** Opening Records for the task block **

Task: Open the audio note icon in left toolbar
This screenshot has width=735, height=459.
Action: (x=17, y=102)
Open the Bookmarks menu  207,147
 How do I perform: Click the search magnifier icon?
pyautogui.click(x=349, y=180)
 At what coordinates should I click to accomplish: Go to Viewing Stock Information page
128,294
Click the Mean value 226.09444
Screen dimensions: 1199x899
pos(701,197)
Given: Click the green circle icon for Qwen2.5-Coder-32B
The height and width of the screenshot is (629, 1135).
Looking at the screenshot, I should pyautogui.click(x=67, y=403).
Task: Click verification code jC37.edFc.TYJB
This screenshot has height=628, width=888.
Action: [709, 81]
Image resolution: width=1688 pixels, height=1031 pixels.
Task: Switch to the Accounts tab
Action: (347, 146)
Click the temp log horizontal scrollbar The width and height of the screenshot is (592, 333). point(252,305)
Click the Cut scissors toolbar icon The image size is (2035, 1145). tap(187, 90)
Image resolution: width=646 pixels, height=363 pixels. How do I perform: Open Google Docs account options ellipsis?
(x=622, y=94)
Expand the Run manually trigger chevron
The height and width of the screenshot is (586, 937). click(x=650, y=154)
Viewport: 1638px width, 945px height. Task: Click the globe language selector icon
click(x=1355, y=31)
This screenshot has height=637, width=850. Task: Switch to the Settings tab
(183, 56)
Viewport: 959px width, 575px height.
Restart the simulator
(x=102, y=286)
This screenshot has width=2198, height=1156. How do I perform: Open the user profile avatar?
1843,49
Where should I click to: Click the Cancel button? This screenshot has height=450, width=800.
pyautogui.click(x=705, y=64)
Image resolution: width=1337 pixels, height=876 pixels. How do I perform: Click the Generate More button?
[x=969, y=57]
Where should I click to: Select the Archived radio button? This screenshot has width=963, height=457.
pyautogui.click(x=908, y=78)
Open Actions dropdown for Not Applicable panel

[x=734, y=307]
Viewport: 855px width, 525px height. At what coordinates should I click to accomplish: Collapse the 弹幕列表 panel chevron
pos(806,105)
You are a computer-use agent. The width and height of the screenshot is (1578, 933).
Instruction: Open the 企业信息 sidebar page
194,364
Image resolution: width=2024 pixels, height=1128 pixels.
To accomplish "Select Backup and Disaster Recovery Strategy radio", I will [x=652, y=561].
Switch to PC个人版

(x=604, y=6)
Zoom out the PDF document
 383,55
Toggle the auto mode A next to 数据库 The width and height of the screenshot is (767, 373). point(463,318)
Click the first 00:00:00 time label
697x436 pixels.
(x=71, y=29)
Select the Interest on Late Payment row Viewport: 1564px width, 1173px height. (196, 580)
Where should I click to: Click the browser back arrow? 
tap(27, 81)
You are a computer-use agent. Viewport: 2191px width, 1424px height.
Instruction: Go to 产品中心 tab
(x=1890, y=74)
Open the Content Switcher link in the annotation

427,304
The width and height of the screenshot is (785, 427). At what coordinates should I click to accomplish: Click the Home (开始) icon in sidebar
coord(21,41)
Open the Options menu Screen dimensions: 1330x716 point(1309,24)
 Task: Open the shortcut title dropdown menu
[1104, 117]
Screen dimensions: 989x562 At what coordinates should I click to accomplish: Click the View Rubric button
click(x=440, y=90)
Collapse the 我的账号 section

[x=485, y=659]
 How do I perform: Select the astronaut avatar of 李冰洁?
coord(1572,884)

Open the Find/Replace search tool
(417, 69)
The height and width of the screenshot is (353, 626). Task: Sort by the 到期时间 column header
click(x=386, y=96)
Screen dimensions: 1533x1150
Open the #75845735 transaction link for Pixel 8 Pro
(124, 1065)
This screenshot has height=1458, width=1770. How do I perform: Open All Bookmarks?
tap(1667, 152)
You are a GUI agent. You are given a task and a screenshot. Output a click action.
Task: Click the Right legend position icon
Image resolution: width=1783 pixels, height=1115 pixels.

** Closing Records for the task block **

◆ Problem statement
All lines in the records that contain "point" are to be copied and returned.

◆ Result below
Click the temp log horizontal scrollbar The width and height of the screenshot is (592, 333). point(252,305)
Toggle the auto mode A next to 数据库 The width and height of the screenshot is (767, 373). point(463,318)
Open the Options menu Screen dimensions: 1330x716 point(1309,24)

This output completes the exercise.